The real damage is not what the termites have done but had you known before purchasing there might have been a concession on the price. At a minimum I would have expected the sellers to have paid for treatment which would have come with several years of warranty.

Bud


----------



## PatriotPastor (Mar 14, 2021)

Yeah man you’re right. Oh well I’ll get it treated and maybe now the wife can get that bathroom remodel she’s wanting. 🙄


----------



## Domo (Nov 9, 2018)

Yes, those are termites.


----------



## BayouRunner (Feb 5, 2016)

Definitely termites. Looking at those pictures you probably have a good bit of damage behind the wall. The termite people generally wont tear into your walls. Hopefully it’s not too bad. You’ve got some work ahead of you


----------



## Doboy (Dec 5, 2018)

OMG,,,

Yes termites. been there, dealt with them before,,,,, And YES those 'inspectors' lie like crazy,,,, specially if the REALTOR suggests a company!

From then on, I tell everyone about the rotten deal my daughter got. 
She bought a beautiful 300k + house with a squeaky clean inspection report.
2-3 months after moving in, there's mouse droppings everywhere!
Them sneaky critters had 'homes' in every wall, & all through the insulation in the attic. Babies fell out of the fireplace!
6 months later, after trapping 30-40 of them suckers,,, we find out that the realtor 'retired', & no-one knows who the inspector is or was!?
BIG MISTAKE. Go to court.?

SO,,,, if your a home buyer & in need of an inspection, make sure you tell the inspection person or company that YOU will have a certified retired friend do a follow-up survey.

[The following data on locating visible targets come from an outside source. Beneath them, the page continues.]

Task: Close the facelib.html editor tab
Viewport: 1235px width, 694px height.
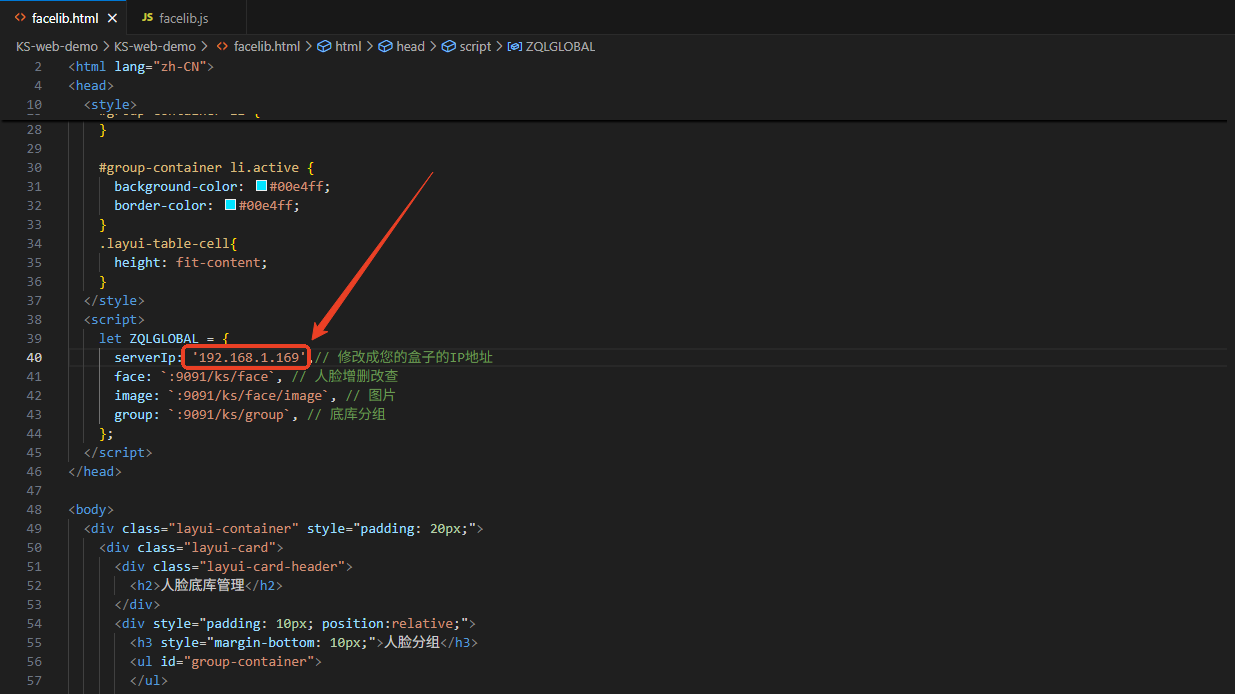Action: click(112, 18)
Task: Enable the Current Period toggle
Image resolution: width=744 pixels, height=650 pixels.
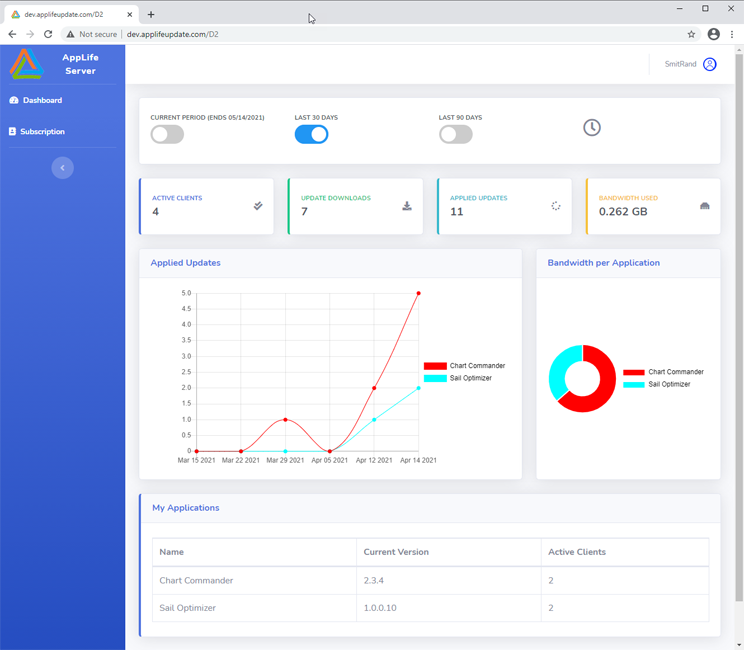Action: pos(167,134)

Like, what else can a person do?


----------



## DoomsDave (Dec 6, 2018)

@PatriotPastor nice to meet you!

As duly noted by all and affirmed by me, you have termites.

Where are you, county/city state/province? I ask because different termite types bedevil us in different places. Here in California we get dry wood termites which usually get into fascia boards and window frames. Back east subterranean termites are more prevalent. Dry wood termites make small colonies; subterranean types can make big, even enormous ones.

I’m gonna bet you have subterranean types because one of the specimens in your pictures is a “soldier“ type that attacks ants and other marauders.

Here is a picture of termites I found in some firewood. Note the galleries carved into the wood. Those little pellets often end up on the ground as the first sign. Subterranean types live in the soil and ”commute” to nearby wood.

Let us know, and it’s not the end of the world.


----------